Aufgabe - Gib die Zeilen vom Anfang der Einträge bis einschließlich der Zeile mit „Action: pos(1254,387)“ wortgetreu wieder.

==*==

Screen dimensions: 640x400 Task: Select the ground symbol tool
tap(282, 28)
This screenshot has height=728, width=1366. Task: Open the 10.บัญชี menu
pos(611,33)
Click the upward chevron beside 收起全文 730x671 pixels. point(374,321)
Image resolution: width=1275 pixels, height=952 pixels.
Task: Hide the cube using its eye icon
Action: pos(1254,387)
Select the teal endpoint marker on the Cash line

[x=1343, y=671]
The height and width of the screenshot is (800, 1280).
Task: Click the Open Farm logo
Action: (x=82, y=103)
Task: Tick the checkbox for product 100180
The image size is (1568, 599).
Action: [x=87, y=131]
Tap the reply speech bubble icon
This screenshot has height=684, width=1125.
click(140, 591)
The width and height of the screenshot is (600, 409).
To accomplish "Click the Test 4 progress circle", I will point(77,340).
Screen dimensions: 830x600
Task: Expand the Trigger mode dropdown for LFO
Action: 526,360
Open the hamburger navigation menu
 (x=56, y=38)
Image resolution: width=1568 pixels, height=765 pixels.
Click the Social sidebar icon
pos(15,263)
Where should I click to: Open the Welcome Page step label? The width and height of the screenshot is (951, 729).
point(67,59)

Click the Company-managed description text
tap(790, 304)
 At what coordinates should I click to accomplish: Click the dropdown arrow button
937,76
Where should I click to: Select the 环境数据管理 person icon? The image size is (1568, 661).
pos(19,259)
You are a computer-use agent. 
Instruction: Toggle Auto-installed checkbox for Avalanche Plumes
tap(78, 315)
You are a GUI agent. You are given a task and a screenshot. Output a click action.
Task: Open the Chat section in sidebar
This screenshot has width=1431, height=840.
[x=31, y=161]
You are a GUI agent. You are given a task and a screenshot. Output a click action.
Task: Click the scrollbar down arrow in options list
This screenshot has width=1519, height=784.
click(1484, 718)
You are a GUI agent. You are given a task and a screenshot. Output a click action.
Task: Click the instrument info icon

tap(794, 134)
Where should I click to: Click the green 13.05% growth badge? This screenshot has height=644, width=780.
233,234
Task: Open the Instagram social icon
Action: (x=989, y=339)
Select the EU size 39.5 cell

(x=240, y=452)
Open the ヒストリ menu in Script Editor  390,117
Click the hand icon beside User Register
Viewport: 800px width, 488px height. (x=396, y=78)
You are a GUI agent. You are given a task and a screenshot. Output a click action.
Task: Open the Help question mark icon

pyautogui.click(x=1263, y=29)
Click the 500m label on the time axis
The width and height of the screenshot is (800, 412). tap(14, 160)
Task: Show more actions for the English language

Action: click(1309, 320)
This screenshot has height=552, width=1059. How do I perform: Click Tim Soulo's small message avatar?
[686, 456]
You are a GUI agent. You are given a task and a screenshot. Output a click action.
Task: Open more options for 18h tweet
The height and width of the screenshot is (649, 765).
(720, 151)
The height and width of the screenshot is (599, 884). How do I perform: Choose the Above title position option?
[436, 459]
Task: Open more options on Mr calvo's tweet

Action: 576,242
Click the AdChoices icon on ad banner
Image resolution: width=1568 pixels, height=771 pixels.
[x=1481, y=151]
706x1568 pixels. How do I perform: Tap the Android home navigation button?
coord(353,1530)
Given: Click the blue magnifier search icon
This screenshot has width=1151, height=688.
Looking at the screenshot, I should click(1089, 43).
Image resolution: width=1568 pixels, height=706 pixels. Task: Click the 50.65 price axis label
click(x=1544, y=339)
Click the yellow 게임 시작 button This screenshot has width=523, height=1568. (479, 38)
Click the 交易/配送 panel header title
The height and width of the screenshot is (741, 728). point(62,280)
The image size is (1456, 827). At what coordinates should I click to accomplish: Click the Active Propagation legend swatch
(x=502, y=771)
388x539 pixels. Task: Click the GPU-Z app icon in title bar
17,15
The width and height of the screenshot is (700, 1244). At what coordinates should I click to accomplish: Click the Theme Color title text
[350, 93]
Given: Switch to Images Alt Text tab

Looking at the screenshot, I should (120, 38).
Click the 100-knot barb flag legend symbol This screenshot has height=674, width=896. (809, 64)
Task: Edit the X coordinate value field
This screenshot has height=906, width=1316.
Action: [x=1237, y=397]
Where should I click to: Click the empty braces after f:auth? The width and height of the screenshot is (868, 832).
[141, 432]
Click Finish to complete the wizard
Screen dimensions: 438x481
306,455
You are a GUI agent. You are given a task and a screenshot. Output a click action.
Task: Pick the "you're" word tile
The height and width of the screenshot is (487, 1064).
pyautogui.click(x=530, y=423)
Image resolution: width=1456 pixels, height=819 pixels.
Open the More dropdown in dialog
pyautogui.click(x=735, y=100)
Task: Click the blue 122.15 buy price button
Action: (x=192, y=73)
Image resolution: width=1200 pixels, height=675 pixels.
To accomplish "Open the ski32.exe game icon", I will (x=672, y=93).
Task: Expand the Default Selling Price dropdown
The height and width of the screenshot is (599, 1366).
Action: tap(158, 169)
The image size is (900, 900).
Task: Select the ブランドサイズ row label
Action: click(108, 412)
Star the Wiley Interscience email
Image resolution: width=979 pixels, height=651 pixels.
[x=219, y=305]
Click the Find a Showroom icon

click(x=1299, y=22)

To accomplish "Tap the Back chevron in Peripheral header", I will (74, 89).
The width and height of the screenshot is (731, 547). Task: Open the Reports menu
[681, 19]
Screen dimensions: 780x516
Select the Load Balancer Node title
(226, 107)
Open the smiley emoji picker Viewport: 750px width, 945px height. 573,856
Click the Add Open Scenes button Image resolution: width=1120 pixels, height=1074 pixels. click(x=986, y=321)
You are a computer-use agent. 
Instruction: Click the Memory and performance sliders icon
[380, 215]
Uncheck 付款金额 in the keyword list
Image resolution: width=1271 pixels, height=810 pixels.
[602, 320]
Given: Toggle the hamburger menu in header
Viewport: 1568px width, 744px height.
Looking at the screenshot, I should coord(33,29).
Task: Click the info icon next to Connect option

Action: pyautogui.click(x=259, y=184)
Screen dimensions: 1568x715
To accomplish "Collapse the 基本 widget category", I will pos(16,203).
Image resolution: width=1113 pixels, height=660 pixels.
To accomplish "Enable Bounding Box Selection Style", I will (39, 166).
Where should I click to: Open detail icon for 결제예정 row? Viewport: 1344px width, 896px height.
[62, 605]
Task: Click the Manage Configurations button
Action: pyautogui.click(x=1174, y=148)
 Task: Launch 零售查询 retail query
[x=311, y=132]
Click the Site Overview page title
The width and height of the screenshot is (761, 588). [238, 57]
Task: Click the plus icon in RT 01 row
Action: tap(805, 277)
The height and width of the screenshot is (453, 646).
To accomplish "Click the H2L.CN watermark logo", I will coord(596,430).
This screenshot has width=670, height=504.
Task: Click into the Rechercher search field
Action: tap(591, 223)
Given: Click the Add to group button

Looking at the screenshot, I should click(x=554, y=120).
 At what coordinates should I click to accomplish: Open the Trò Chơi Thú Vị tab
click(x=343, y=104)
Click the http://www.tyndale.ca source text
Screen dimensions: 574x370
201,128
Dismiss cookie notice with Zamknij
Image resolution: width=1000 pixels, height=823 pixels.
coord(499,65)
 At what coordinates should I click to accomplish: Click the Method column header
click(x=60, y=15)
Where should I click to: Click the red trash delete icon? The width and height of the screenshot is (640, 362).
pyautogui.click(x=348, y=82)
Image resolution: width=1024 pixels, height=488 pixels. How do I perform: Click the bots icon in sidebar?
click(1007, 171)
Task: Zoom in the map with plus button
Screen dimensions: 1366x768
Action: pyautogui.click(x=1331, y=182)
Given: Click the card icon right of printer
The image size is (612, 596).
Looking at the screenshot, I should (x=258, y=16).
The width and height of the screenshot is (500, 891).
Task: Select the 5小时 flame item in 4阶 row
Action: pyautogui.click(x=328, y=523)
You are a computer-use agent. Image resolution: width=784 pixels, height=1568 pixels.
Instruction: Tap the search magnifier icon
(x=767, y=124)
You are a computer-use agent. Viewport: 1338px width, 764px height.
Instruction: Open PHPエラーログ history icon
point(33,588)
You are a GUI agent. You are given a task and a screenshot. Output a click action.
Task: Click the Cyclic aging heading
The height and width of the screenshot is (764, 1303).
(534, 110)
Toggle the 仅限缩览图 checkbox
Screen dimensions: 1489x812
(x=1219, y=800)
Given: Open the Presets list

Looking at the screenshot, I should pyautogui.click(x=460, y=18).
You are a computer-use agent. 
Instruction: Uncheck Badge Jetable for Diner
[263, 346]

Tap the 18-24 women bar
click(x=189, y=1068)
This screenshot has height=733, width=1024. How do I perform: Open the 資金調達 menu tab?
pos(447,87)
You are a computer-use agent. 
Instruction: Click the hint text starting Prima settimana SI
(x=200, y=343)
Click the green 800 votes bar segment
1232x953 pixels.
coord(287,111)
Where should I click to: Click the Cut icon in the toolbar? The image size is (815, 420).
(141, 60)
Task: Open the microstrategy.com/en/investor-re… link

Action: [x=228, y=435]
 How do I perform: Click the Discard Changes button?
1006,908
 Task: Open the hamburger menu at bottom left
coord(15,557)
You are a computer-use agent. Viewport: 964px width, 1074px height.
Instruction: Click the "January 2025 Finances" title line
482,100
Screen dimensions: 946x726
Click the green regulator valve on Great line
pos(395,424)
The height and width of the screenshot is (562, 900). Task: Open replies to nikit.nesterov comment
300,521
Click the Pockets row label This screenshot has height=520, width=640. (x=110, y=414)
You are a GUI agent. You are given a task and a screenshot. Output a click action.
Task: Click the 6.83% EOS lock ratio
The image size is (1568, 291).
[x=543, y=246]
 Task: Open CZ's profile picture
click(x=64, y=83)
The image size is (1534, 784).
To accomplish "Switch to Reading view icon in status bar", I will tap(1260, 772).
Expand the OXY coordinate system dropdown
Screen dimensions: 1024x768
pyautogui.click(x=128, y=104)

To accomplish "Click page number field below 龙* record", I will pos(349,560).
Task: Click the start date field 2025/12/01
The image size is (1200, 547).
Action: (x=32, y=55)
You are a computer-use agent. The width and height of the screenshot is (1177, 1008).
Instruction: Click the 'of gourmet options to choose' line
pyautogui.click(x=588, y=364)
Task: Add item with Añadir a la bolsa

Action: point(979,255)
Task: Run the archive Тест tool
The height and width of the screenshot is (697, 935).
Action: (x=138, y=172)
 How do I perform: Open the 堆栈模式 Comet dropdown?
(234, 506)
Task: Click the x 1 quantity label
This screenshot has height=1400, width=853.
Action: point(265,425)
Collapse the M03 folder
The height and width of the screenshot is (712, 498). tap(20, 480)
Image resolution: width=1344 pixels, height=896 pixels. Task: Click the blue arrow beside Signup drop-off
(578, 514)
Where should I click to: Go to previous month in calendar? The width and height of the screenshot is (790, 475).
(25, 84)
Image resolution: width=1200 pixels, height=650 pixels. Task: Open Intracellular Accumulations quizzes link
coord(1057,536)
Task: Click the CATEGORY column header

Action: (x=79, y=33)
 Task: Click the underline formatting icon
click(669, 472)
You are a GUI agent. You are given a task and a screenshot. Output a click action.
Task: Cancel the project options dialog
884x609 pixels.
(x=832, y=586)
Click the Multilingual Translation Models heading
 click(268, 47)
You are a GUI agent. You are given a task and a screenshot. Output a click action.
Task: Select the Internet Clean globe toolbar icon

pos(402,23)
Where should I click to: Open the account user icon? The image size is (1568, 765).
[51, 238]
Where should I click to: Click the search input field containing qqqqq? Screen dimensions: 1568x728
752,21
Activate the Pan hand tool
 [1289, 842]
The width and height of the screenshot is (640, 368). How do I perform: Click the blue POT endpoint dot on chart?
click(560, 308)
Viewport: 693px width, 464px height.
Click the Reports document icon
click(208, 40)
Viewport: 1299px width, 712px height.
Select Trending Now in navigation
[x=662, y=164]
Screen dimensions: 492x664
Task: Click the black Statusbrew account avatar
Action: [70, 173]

==*==

Gelöste Übung -
Screen dimensions: 640x400 Task: Select the ground symbol tool
tap(282, 28)
This screenshot has height=728, width=1366. Task: Open the 10.บัญชี menu
pos(611,33)
Click the upward chevron beside 收起全文 730x671 pixels. point(374,321)
Image resolution: width=1275 pixels, height=952 pixels.
Task: Hide the cube using its eye icon
Action: pos(1254,387)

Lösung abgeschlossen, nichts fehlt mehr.